EXTRACT =>
========================================

Fig. 2 (a) PSD diagram of GO, rGO, C-TiO₂ and C-TiO₂/rGO in DI water. (f) Zeta potential of C-TiO₂, C-TiO₂/rGO, GO and rGO as a function of pH in DI water.

Fig. 2b shows zeta potentials of GO/rGO, C-TiO₂ and C-TiO₂/rGO measured in solutions of different pH (1.5–11.06). Due to the ionization of the multiple surface oxygenated functional groups, GO and rGO exhibited negative charges (e.g., −40 to −50 mV at neutral pH), which is consistent with other studies.⁷¹ C-TiO₂ and C-TiO₂/rGO were positively charged at pH lower than 4 and 5 respectively. As discussed later, carbon dopants likely substituted oxygen atoms in TiO₂ (Fig. 3a) and trap excessive electrons,⁷² which led to a more negative charged surface for C-TiO₂. By contrast, P25 TiO₂ is usually more positively charged at pH 4–5.⁷³ At higher pHs, they both shifted to negative charges, which is in agreement with other reports.⁷⁴ The isoelectric point of C-TiO₂ and C-TiO₂/rGO was 4.3 and 5.2, respectively. The difference was clearly caused by rGO decoration. Moreover, zeta potential of C-TiO₂ and C-TiO₂/rGO in 25% methanol solution (pH = 5.3) used in our photocatalytic experiments was −0.5 ± 0.6 mV and 14.0 ± 0.6 mV, respectively. A greater positive charge for C-TiO₂/rGO was observed although C-TiO₂ or rGO both had less positive or even negative charges at the pH range of 4–5. The possible reason for this unexpected positive charge is that after conjugation with C-TiO₂, rGO sheets were probably functionalized by some Ti cations as illustrated in Fig. 3b.⁷⁵

Fig. 3 Surface functional group variations on (a) TiO₂ and C-TiO₂ and (b) GO, rGO, and rGO conjugated with C-TiO₂.

========================================

DATASET =>

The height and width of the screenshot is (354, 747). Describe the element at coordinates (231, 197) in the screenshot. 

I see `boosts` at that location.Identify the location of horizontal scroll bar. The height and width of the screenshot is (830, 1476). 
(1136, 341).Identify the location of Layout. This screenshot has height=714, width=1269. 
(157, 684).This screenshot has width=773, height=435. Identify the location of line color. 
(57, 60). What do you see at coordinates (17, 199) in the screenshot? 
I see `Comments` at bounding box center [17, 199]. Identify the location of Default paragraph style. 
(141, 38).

========================================

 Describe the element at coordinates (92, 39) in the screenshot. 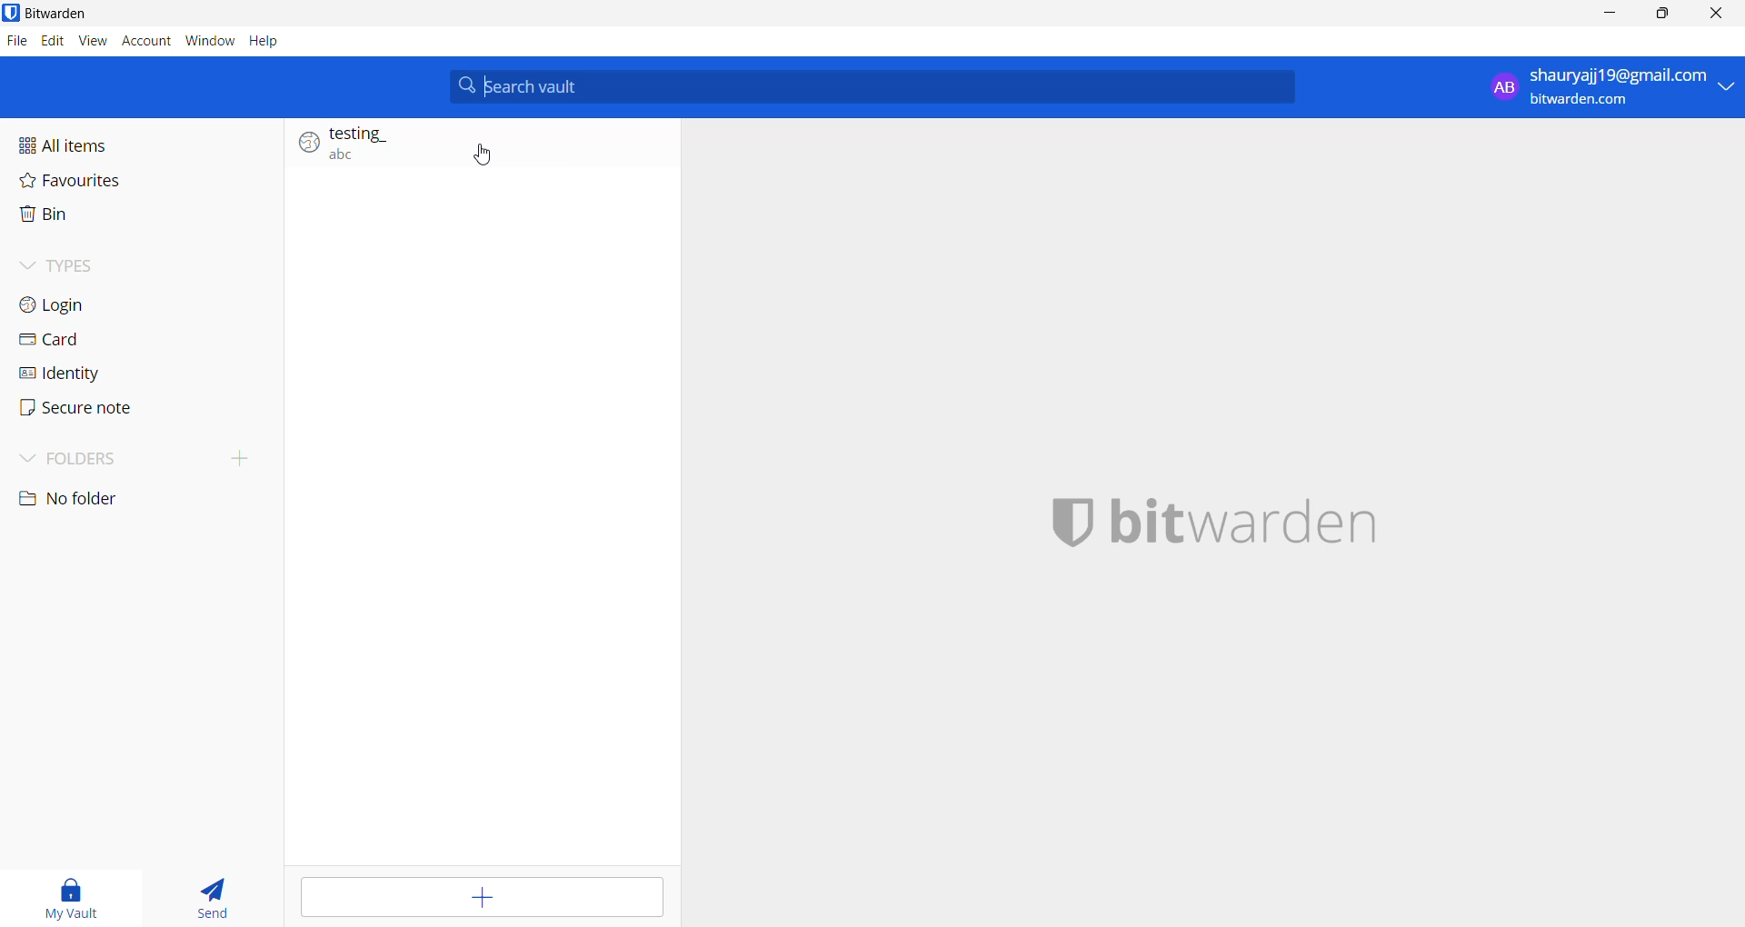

========================================

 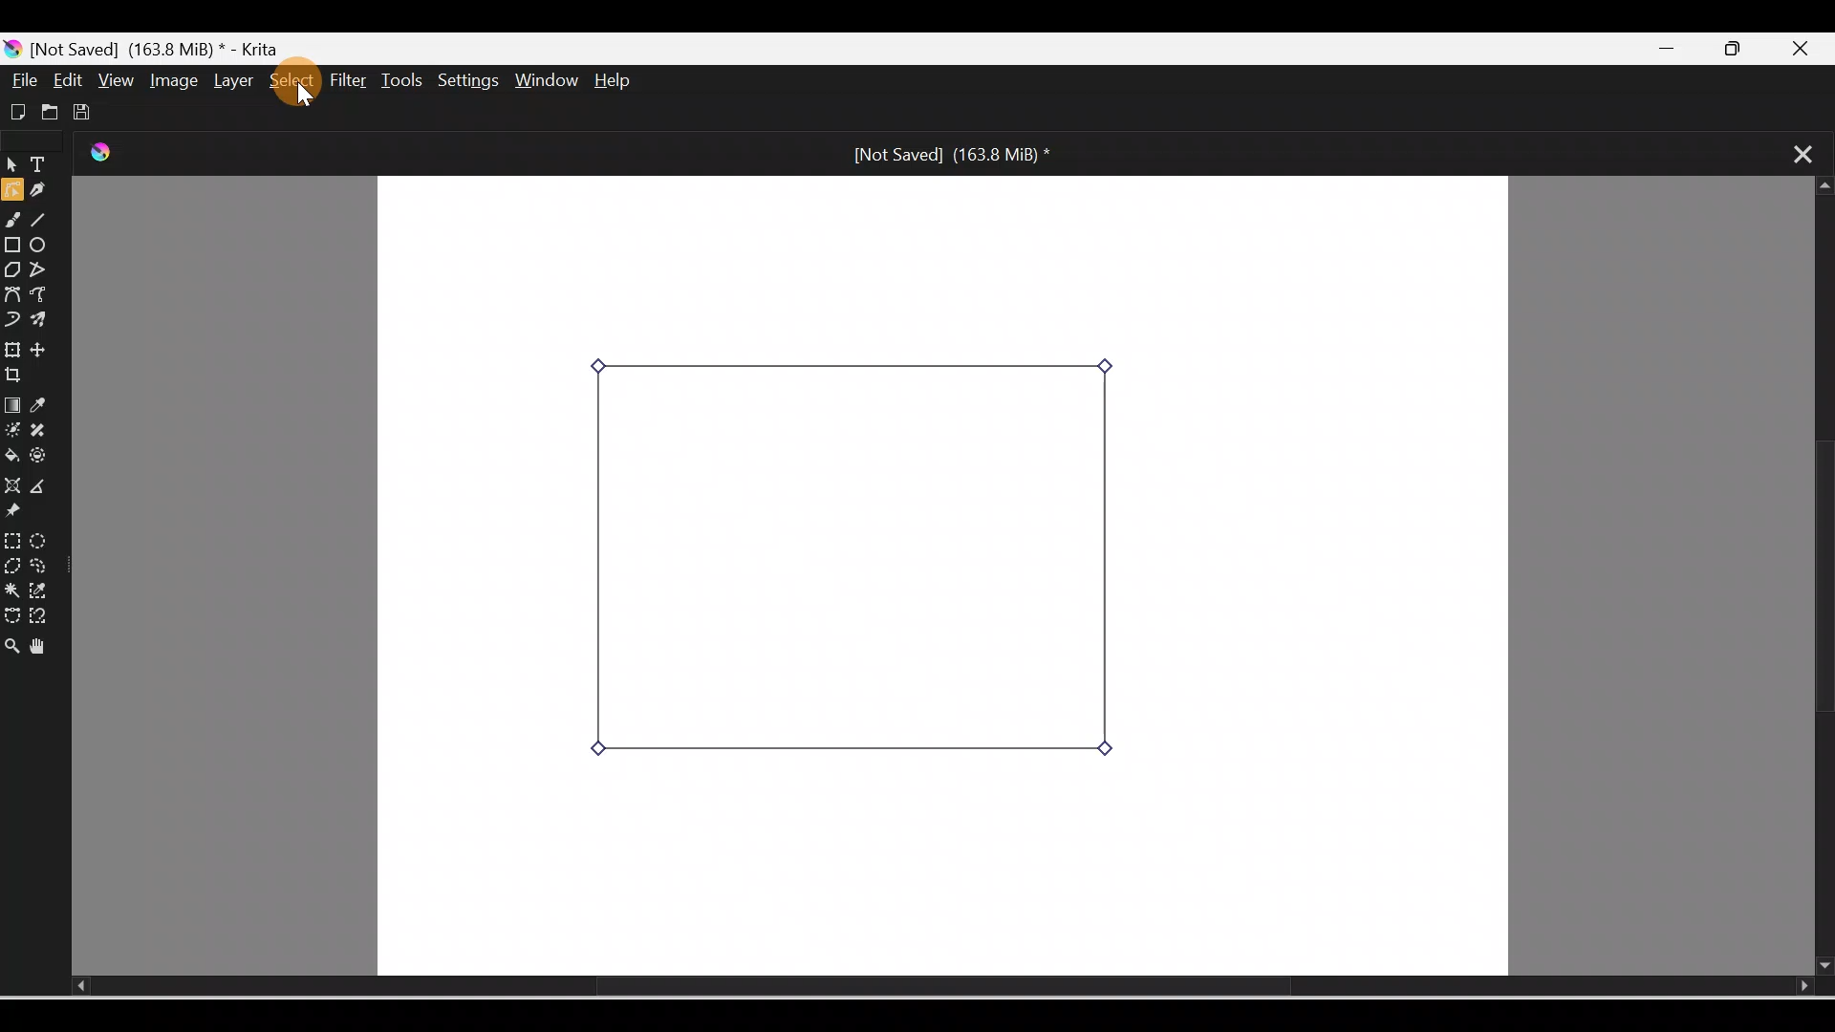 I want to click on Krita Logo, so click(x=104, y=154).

========================================

What isoelectric points does the zeta potential extract report for C-TiO₂ and C-TiO₂/rGO? Rely only on the zeta potential extract, not on the rows.

EXERCISE ANSWER => The isoelectric point was 4.3 for C-TiO₂ and 5.2 for C-TiO₂/rGO.